Resulta que llegó un man a decir que nos habíamos ganado un obsequio con Claro. Preguntó por mi mamá porque el servicio está a su nombre, pero salí yo porque soy quien está pendiente de ese pago y porque la tragedia familiar había llegado como un espanto a plena luz del día.
Salí yo a preguntar qué se le ofrecía y resulta que el man me aseguraba que Claro nos había mandado algo, pero que esta empresa —la de domicilios— no estaba segura de que hubiera llegado; el man era, según dijo, un supervisor.
Recibí una hoja donde estaba la firma de mi mamá. Comprobé que no era su letra o la mía para justificar el obsequio que no recibimos. Eso dije: que no era nuestra letra y que desconocíamos el papel, la letra, el regalo y los porqués.
El ahora supervisor me dijo que eso estaba pasando: se mandaban los obsequios y los domiciliarios se andaban quedando con ellos, por eso le tocaba supervisar. Aseguró, luego de un fuerte refuerzo acerca del sitio donde trabajaba, que iba a tener mi regalo, «Ese es mi trabajo», dijo.
Me dio un teléfono y me dijo que llamara; era, según dijo, el de la empresa donde trabajaba; me dio, además, su número personal por razones que desconozco. Debía llamar a la empresa para decir que no recibí de Claro lo que el supervisor decía que debí recibir. Llamé.
Me contestó alguien que aseguró ser el gerente. Estuvo atento a lo que yo le decía. Me pidió la dirección de mi casa y apuntó un par de cosas que no puedo imaginar qué eran. Le pedí su nombre y me noté, casi con autovergüenza, que yo tenía un raro entusiasmo por el regalo: «Es una crispetera y un paquete de crispeta», aseguró.
Me imaginé un electrodoméstico que no necesitaba, pero que sería increíble para las crispetas que no hago para ninguna película.

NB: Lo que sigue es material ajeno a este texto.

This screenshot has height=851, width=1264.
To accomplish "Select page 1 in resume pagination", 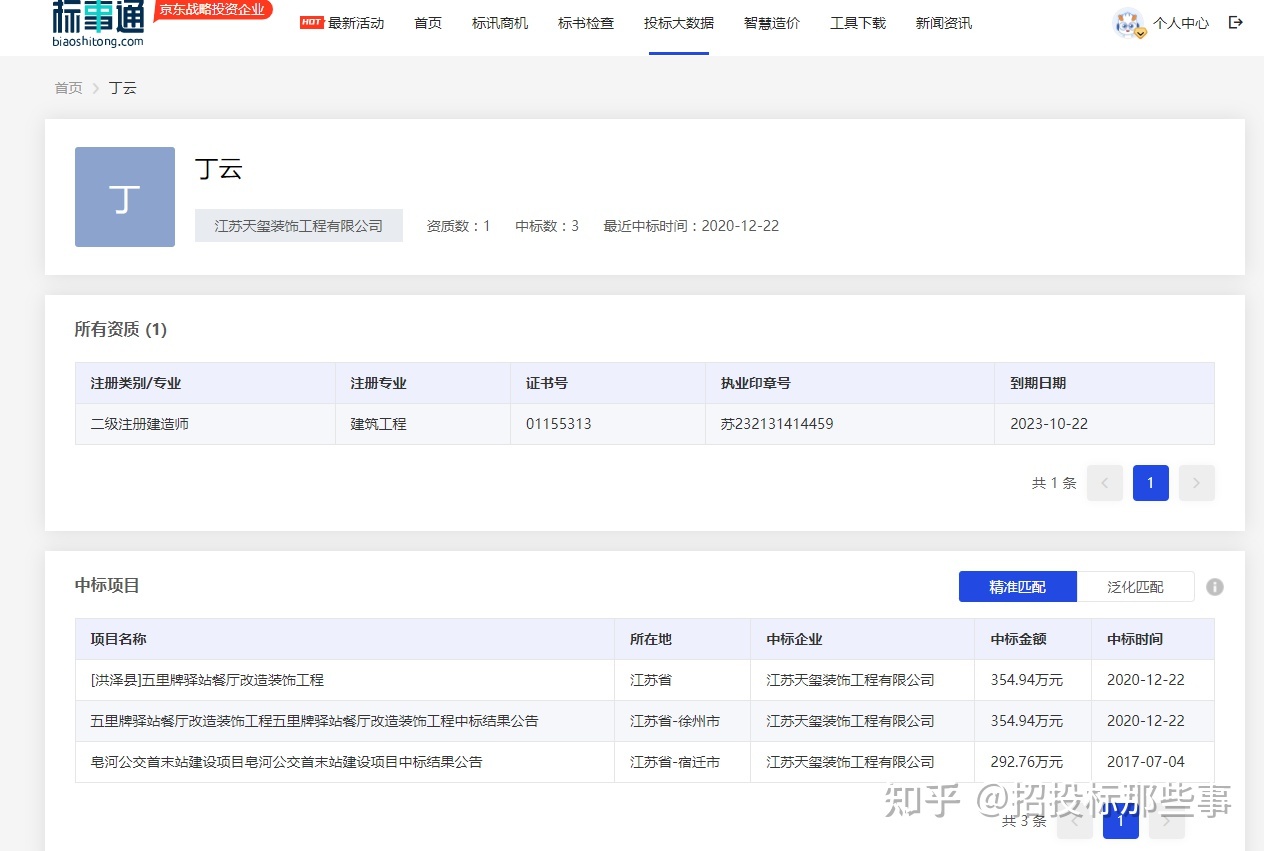I will coord(1150,483).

Con las horas, olvidé el asunto, pero regresó a mi mente en la noche cuando, en un ataque de sensatez, decidí averiguar por la empresa de domicilios. No encontré número telefónico en Barranquilla; la sede estaba en Bogotá y, al llamar, no era horario hábil: la voz de máquina repetía como un rosario sin fin las opciones para hundir la tecla 1 o la tecla 5.
Empecé a pensar si no era todo un fraude y un intento de atraco. Recordé que unos días antes, mientras venía de la tienda, noté a un parrillero de una moto que señaló mi casa como en sentencia en un circo romano, y tuve miedo.
Me empecé a hacer preguntas: ¿De dónde a acá Claro me daría algo si nunca lo había hecho? ¿Por qué si el supervisor era justo eso tenía que ser yo quien reportara la inconformidad? Si su trabajo era ese, ¿por qué no lo hacía él? ¿Por qué, de manera sospechosa, reforzaba que era supervisor de una empresa de la que no conseguí teléfono en la ciudad? ¿Por qué el propio gerente me contestaría el teléfono? Recordé que, en realidad, nunca leí el papel y que solo vi la letra para desautorizar su autenticidad. Se me vino a la mente que el supervisor halagó mis tatuajes y que su voz, ahora llevada por mis prejuicios, me hicieron dudar de ese hombre.